Context: Parkinson’s disease (PD) is a slowly progressive and disabling neurodegenerative disorder affecting an estimated 7 to 10 million people worldwide. Despite recent advances in drug development, dopaminergic drugs such as L-DOPA remain today’s standard-of-care, despite the side-effects it is inducing in the long-term. To gain in effectiveness, translational research needs clinically relevant animal models of PD that show similar pathophysiological and functional traits than the ones identified in human patients. The widely adopted 6-OHDA rat model is one of them and expresses the same aberrant EEG oscillatory patterns as those characterized in the clinic, making the model highly predictive for drug discovery. 
 
Objectives: State-of-the-art clinical literature shows that motor symptoms of Parkinson’s disease result from a dysfunction of the cortico-basal ganglia circuits. A hyper synchronization of beta rhythms in this circuit, positively correlated to motor symptoms, has been characterized in both parkinsonian patients and animal models. This aberrant excessive beta oscillation is suppressed by dopaminergic treatments, and which improve motor deficits at the same time. A chronic L-DOPA treatment induces abnormal involuntary movements (AIMs) and a prominent resonant gamma oscillation. This project aimed at investigating the effect of an acute injection of the antidyskinetic drug amantadine on L-DOPA low dose-induced gamma oscillations in the 6-OHDA rat. 

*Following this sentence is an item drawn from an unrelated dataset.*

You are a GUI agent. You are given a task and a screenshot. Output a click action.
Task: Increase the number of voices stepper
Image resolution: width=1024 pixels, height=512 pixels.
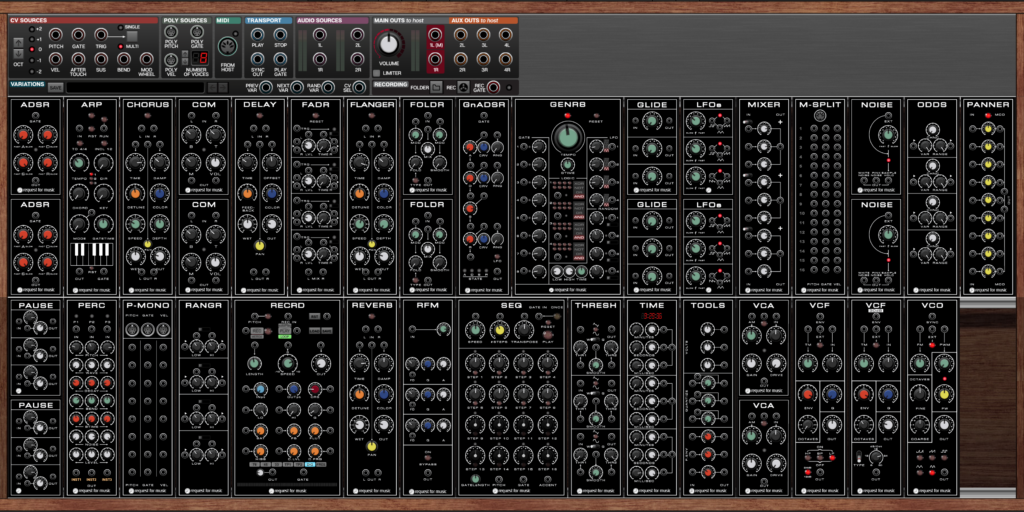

Methods: Unilaterally 6-OHDA-lesioned rats were implanted with a bipolar electrode in the motor cortex ipsilateral of the lesion. On one hand the acute effect of dopaminergic drugs was evaluated on the abnormal beta oscillation. On the other hand, 6-OHDA-lesioned rats were treated daily for two weeks with 6mg/kg L-DOPA to induce stable gamma oscillations, which were monitored at day 1, 5, 8, 12 and 15 using EEG recordings. The effects of pre-treatments with either vehicle or amantadine (45 or 90mg/kg) 120 min before L-DOPA injection was then evaluated on gamma oscillations and L-DOPA induced AIMS. 

Results: Acute injections of dopaminergic drugs differentially modulate the abnormal beta and gamma oscillations depending on their mechanism of action. Chronic injection of L-DOPA low dose induces specific gamma oscillations and AIMs which gradually increased along the repeated treatments. The highest dose of amantadine (90mg/kg) reduced L-DOPA low dose-induced gamma oscillations and significantly reduced the AIMs score. 

Conclusions: The analysis of cortical beta and gamma oscillations in the unilateral 6-OHDA model offers an objective and quantifiable endpoint for the assessment of the motor effect of dopaminergic agonists. The antidyskinetic drug amantadine, which is routinely used in the clinic, showed significant impact on L-DOPA low dose-induced gamma oscillations in the 6-OHDA rat. As a reliable hallmark of L-DOPA induced dyskinesias, this EEG biomarker brings a significant added value to drug development as a stable, quantitative, and objective endpoint for the development of new antiparkinsonian and antidyskinetic neurotherapeutics.